What is expected:
For this exercise, retype the lines from the one that holds "Screen dimensions: 837x558" through the one that holds "Task: Open more options on Den's tweet" in the records below, both included, exactly and without pictures.

═════ Records for the exercise ═════

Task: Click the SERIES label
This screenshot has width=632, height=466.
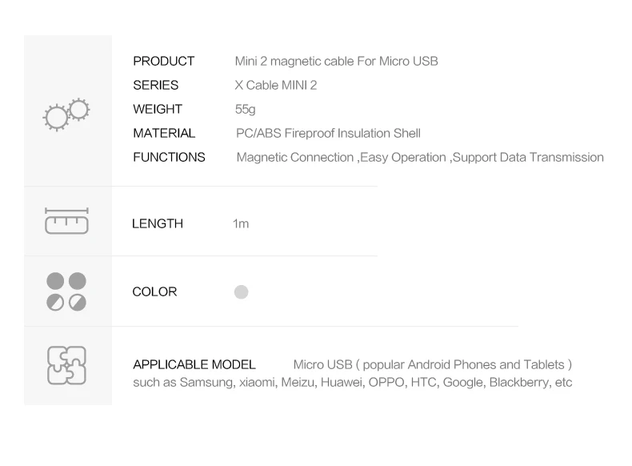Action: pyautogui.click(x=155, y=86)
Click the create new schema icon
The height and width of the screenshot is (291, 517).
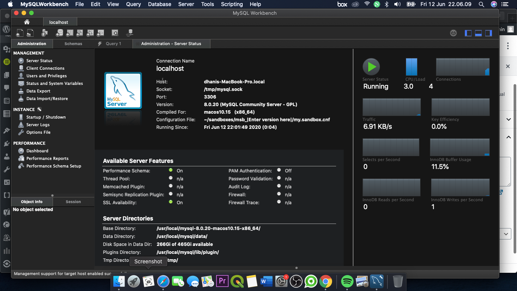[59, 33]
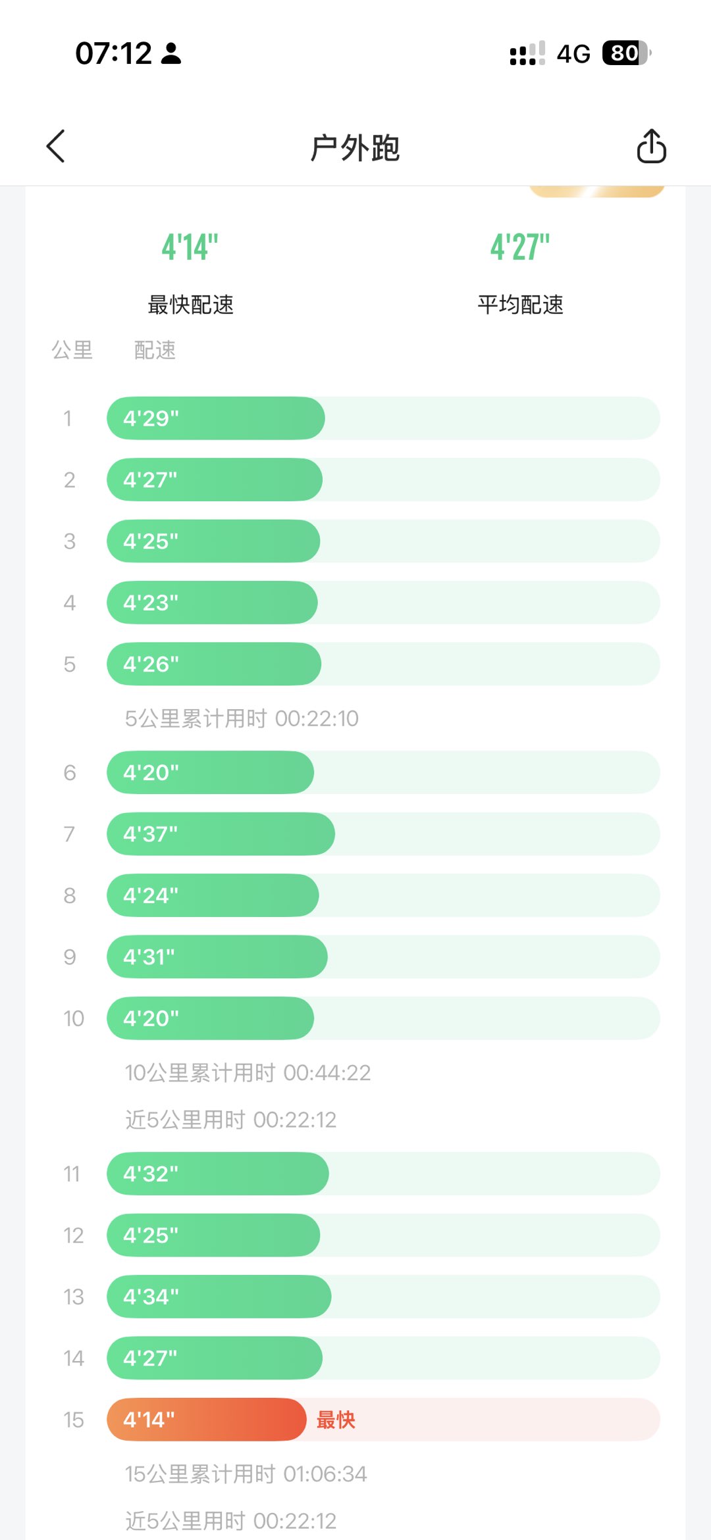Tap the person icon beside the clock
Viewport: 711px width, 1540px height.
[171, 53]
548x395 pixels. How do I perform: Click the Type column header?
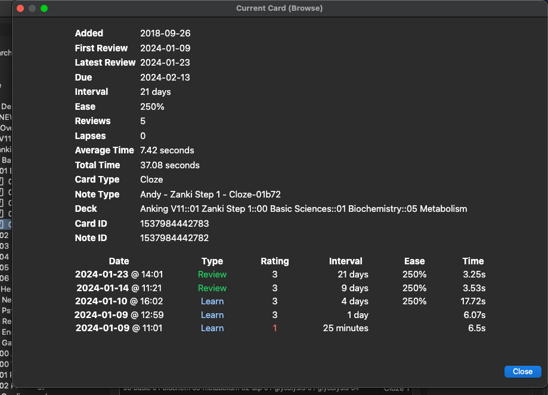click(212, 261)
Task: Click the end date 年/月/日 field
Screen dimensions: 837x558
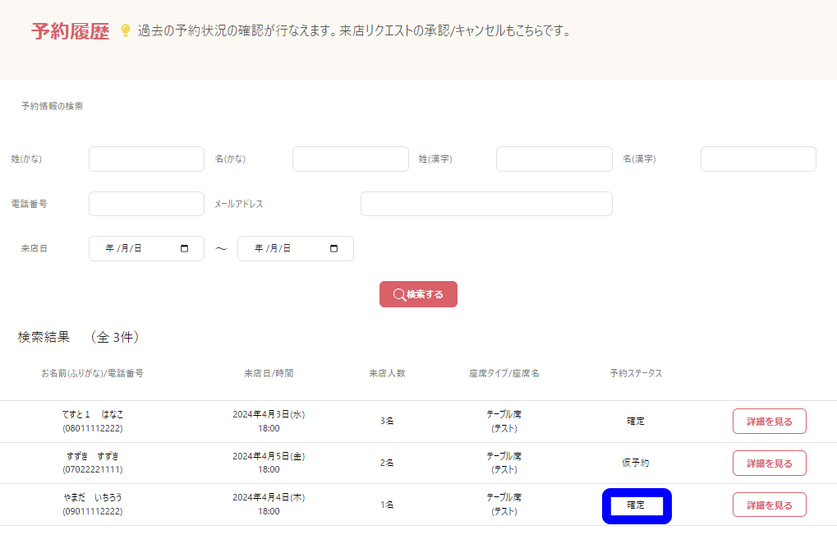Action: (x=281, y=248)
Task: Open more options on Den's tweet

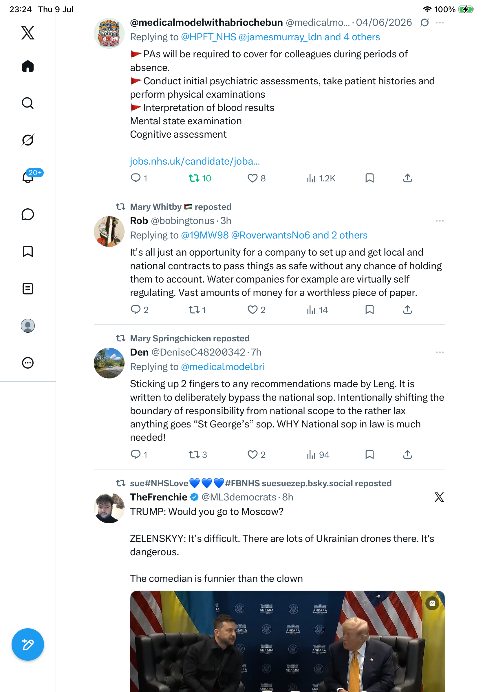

═════
═════ Records for the exercise ═════

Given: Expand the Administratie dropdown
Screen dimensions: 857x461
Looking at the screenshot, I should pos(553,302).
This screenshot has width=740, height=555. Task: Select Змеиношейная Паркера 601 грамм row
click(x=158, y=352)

═════
═════ Records for the exercise ═════

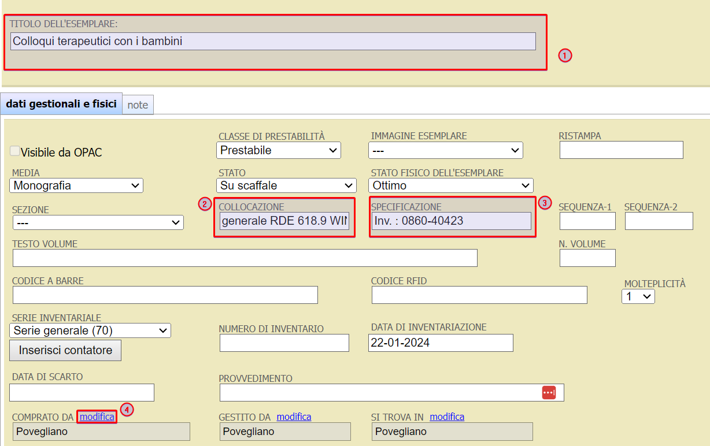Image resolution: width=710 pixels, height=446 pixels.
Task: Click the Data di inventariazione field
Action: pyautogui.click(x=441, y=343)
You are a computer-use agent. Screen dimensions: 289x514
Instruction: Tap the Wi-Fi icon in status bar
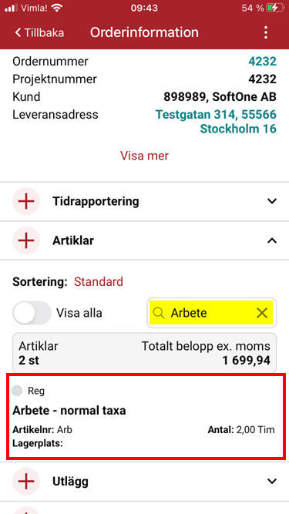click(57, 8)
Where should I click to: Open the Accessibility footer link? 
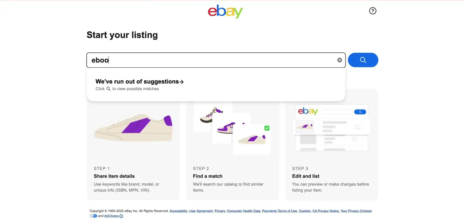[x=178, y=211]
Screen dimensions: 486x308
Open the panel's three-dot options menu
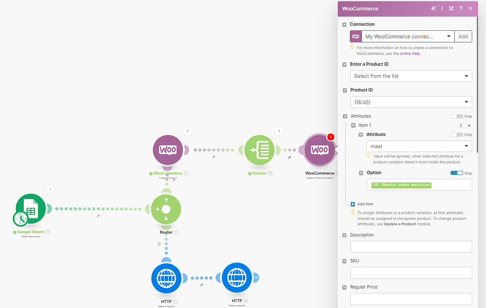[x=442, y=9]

═════

Written reply:
Screen dimensions: 837x558
Action: (x=281, y=248)
Task: Open more options on Den's tweet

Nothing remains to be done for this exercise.